Studio album by Blut Aus Nord
- Released: November 11, 2011
- Recorded: Earthbound Studios
- Genres: Black metal, industrial metal, avant-garde metal
- Length: 43:44
- Label: Debemur Morti Productions (DMP0070)

Blut Aus Nord chronology
| 777 – Sect(s) (2011) | 777 – The Desanctification (2011) | 777 – Cosmosophy (2012) |

= 777 – The Desanctification =

777 – The Desanctification is the ninth full-length album by French black metal band Blut Aus Nord. It was released on November 11, 2011 through Debemor Morti Productions. It is the second album of the '777 Trilogy'. The album was recorded, mixed, and mastered at Earthbound Studios, and the artwork was created by Valnoir of Metastazis.

==Writing, composition==
The album was written and performed entirely by Vindsval. He explained that "The trilogy 777 is a very personal project – it was absolutely impossible for me to let someone else work on it. It was the same thing for MoRT – this is my soul and my flesh." In an interview with Invisible Oranges, Vindsval described the concept behind the album:

Before the learning of freedom, of instinct, of pure life, this man disowns God. The Desanctification represents this precise moment of monumental solitude. God is dead (no matter), but you are still the consequence of past centuries, you are still a reaction, the slave of your thought patterns, and they create a new form of endless fear. This is The Desanctification, the distress of an orphan face to face with the morbid breath of the universe.

Supplied records.

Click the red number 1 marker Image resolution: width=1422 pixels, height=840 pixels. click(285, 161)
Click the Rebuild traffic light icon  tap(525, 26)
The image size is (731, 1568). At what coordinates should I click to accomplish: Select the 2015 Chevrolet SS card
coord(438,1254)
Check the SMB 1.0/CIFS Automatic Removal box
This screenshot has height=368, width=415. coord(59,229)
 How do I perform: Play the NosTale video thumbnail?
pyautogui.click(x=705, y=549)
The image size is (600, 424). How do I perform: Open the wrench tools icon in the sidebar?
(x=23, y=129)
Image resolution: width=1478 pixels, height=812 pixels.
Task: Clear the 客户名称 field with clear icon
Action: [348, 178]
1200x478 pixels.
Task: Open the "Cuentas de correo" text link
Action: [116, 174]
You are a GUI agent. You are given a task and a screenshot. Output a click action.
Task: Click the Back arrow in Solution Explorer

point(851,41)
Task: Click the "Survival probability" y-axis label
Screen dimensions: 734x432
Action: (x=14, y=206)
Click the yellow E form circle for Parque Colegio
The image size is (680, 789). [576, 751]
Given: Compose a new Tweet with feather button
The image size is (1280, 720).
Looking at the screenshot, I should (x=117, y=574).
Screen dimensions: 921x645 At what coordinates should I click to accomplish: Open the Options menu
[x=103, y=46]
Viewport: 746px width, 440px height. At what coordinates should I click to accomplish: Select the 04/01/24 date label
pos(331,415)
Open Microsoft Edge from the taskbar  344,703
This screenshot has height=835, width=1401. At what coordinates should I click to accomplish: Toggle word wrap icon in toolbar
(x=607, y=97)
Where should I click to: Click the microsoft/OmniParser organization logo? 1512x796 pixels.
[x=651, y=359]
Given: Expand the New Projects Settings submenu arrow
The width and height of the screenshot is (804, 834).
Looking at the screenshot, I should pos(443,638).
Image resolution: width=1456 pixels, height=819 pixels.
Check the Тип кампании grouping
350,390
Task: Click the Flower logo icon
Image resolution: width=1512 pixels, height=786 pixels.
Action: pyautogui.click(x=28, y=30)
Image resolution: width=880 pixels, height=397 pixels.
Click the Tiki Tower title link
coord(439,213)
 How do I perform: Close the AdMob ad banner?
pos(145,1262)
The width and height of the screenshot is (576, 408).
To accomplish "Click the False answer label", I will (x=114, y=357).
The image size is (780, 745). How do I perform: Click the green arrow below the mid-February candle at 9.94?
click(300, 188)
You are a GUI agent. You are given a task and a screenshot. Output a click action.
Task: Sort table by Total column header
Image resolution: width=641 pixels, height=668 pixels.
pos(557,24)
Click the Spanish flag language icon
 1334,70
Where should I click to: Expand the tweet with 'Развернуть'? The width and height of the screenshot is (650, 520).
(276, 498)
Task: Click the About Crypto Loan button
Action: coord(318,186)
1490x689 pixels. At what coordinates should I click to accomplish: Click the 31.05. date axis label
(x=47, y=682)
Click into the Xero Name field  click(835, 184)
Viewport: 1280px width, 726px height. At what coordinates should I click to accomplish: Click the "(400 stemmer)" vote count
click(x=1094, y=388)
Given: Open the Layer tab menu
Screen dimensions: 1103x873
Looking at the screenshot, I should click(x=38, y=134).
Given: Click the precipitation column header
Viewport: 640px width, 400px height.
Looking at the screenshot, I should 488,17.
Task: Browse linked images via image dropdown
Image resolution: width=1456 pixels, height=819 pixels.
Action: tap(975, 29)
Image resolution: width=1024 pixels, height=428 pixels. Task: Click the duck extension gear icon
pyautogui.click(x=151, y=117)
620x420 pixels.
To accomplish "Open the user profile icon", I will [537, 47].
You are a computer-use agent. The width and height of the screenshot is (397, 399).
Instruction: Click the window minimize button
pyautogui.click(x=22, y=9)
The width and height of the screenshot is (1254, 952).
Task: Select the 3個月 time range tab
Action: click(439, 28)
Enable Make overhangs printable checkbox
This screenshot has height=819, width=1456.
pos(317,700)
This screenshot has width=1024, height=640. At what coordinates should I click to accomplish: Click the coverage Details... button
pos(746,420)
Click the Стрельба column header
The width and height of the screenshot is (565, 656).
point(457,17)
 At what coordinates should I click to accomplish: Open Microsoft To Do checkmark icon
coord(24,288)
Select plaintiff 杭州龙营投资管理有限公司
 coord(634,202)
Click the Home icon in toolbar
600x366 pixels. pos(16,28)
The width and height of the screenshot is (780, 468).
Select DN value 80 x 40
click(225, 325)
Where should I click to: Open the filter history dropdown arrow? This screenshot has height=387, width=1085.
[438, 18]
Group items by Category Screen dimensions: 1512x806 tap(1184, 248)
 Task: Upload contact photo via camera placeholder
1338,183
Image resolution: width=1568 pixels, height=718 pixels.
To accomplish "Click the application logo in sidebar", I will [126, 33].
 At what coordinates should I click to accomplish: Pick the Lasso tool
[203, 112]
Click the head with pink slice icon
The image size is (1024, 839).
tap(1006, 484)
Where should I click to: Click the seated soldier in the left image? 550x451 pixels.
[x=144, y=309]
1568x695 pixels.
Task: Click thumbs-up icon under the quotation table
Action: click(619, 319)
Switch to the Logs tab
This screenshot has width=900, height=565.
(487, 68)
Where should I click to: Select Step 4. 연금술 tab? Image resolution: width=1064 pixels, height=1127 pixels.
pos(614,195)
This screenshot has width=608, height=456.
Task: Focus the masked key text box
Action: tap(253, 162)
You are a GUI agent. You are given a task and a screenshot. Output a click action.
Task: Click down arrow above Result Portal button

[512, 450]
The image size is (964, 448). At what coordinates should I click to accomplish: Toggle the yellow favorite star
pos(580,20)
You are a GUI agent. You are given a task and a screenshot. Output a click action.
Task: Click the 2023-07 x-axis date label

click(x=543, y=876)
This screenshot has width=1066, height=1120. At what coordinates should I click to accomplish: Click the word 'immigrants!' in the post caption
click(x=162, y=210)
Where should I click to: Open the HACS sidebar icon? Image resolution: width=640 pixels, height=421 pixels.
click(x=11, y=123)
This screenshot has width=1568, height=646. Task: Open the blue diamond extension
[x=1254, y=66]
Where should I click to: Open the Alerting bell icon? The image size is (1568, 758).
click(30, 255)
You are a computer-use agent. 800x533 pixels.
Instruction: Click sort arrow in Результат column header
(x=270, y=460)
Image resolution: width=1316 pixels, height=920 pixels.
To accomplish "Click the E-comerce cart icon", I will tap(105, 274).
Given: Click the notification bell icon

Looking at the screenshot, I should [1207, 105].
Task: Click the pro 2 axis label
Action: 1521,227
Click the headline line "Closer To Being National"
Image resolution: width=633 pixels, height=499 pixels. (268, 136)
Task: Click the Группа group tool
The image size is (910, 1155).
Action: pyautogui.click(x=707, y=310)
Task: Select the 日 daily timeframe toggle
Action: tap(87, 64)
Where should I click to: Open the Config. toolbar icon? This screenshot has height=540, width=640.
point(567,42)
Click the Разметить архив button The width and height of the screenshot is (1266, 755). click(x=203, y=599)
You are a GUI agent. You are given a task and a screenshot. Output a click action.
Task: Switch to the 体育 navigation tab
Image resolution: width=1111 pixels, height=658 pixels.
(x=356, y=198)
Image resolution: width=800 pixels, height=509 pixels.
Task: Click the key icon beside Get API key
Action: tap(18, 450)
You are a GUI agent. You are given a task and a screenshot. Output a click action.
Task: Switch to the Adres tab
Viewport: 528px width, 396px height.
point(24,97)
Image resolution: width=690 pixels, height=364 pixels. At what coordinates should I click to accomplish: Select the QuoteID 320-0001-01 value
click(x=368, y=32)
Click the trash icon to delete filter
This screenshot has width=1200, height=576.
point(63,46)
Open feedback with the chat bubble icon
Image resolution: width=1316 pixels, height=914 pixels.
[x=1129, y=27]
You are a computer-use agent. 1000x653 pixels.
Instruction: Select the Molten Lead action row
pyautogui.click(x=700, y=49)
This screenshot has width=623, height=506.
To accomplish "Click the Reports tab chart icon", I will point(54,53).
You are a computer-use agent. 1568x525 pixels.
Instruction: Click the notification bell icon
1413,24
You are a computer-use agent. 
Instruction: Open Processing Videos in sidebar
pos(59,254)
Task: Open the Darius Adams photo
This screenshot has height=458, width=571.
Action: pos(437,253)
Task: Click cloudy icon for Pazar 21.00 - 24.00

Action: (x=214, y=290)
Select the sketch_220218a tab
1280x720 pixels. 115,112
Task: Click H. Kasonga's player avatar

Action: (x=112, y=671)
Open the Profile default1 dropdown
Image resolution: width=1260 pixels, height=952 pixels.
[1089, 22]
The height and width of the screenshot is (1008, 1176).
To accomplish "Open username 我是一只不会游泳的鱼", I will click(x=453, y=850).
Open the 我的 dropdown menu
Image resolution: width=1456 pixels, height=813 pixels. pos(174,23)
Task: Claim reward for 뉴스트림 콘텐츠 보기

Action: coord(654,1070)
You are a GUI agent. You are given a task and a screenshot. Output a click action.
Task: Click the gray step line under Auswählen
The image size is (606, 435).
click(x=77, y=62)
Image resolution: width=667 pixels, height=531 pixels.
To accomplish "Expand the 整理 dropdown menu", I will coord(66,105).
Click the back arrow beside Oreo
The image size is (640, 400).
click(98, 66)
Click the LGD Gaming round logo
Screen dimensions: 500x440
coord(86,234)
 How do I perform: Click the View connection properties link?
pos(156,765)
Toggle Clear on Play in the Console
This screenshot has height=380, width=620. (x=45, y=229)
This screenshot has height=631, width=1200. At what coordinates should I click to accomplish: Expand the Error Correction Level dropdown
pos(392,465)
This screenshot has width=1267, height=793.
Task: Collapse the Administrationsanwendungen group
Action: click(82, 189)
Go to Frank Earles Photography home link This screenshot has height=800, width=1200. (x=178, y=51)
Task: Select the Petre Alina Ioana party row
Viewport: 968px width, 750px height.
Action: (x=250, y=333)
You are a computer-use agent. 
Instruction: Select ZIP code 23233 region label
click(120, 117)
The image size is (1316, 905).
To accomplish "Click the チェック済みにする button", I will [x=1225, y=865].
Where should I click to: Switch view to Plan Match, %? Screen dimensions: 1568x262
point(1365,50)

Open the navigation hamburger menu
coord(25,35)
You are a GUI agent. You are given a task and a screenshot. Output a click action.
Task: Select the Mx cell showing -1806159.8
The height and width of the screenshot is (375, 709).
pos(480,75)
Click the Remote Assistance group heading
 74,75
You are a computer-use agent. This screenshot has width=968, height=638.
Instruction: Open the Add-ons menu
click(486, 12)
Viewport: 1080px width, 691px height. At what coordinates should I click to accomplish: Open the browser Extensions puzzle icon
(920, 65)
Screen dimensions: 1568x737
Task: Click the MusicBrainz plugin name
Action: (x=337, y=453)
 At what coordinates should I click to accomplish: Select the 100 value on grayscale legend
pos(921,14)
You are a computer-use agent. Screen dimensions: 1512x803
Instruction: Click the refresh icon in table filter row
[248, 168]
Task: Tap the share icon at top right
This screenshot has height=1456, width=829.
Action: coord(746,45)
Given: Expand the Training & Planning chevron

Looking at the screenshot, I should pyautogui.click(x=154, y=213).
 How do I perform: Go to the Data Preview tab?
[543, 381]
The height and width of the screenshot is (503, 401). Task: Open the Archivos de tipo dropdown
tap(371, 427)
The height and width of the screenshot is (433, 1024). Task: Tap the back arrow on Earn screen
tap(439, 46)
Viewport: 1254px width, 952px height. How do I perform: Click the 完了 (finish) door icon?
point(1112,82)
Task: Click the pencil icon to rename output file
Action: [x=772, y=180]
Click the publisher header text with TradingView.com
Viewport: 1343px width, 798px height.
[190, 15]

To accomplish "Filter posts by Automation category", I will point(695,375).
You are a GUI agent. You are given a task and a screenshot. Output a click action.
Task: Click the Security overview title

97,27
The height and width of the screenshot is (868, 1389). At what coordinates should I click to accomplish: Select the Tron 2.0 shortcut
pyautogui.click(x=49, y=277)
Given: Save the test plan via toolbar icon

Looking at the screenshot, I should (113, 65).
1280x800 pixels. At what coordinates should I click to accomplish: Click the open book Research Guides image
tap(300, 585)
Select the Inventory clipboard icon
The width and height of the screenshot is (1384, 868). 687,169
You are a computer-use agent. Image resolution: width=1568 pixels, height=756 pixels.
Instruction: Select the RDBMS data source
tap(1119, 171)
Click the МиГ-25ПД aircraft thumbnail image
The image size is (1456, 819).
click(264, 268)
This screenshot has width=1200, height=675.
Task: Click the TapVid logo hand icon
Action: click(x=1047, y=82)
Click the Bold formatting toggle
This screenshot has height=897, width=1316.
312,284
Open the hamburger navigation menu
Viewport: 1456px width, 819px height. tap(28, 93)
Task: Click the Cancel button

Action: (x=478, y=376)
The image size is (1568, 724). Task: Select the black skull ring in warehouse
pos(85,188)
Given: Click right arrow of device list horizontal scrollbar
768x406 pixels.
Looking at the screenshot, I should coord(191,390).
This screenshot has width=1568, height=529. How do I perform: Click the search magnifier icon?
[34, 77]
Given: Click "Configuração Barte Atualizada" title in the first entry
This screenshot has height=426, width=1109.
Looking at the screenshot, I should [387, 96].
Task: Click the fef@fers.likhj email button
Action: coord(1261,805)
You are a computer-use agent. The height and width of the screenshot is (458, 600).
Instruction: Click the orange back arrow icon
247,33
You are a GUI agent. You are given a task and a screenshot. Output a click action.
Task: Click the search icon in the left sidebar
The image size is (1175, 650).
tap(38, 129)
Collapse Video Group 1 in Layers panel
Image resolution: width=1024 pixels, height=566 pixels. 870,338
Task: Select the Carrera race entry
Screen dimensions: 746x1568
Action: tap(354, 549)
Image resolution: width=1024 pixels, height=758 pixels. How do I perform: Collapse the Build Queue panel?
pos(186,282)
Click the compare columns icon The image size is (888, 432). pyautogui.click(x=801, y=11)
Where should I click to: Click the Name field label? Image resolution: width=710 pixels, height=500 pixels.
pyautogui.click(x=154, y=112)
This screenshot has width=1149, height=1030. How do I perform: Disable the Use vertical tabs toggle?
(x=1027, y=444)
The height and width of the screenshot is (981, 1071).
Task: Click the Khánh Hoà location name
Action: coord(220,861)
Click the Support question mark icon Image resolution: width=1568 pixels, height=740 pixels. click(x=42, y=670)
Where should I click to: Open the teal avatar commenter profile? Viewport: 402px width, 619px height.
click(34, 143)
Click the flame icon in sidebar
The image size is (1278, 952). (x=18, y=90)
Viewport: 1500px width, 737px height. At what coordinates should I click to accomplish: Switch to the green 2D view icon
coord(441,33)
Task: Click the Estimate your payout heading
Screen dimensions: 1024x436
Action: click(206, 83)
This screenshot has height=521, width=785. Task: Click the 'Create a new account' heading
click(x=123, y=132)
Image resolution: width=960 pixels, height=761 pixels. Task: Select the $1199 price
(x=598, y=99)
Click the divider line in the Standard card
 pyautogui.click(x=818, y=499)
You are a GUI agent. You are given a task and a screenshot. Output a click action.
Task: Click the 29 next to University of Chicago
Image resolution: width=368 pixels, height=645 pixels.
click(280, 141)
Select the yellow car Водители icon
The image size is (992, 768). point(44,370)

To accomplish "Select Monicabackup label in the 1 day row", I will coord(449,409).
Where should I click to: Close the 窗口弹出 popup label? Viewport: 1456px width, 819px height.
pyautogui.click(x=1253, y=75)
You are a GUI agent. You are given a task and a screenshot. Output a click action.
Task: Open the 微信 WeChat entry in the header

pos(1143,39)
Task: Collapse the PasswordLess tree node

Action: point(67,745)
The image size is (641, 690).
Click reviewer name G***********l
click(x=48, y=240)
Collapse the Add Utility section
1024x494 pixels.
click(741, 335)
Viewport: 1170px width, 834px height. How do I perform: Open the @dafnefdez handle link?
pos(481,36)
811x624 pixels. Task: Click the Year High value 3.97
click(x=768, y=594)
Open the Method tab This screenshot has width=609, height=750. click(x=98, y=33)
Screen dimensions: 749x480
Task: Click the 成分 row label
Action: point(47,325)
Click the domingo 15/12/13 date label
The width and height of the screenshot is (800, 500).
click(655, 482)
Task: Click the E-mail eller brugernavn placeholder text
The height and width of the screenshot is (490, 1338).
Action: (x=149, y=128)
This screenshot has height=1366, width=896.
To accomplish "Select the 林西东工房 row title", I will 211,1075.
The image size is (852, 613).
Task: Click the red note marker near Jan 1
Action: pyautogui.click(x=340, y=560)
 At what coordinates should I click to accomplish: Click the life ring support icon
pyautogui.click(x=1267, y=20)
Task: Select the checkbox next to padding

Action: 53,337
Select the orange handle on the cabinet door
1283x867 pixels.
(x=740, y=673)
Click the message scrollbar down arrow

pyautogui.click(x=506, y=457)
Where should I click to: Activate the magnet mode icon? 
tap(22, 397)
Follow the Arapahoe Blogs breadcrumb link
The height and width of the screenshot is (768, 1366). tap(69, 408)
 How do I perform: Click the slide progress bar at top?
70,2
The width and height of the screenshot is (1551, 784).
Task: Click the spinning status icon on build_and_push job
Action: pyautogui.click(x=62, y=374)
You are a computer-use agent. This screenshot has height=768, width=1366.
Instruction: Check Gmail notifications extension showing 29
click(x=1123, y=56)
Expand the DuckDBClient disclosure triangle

Problem to work on. Pick up the article on the Blut Aus Nord album 777 – The Desanctification after its last sentence and keep writing it. The rows have nothing to do with the article about the album.

Exercise answer.
— Vindsval, "Invisible Oranges"

==Critical reception==

The album was received well by critics, with particular praise being offered towards the album's unpredictable nature and complex songwriting. Stereogum's Tom Breihan named it 'Album of the Week' following its release, describing it as "a forbidding slab of unadorned hate, compellingly rendered. It’s the sort of thing that can send you into a staring-into-nothingness zone-out for periods of time long enough to make your loved ones uncomfortable."

Pitchfork's Brandon Stosuy picked '777 – Sect(s)' and '777 – The Desanctification' as the two best metal albums of 2011, writing that "Beyond the experimentation, both of these records also really move-- you could almost dance to the latter." The albums were also featured on the site's honourable mentions for overall album of the year by Philip Sherburne.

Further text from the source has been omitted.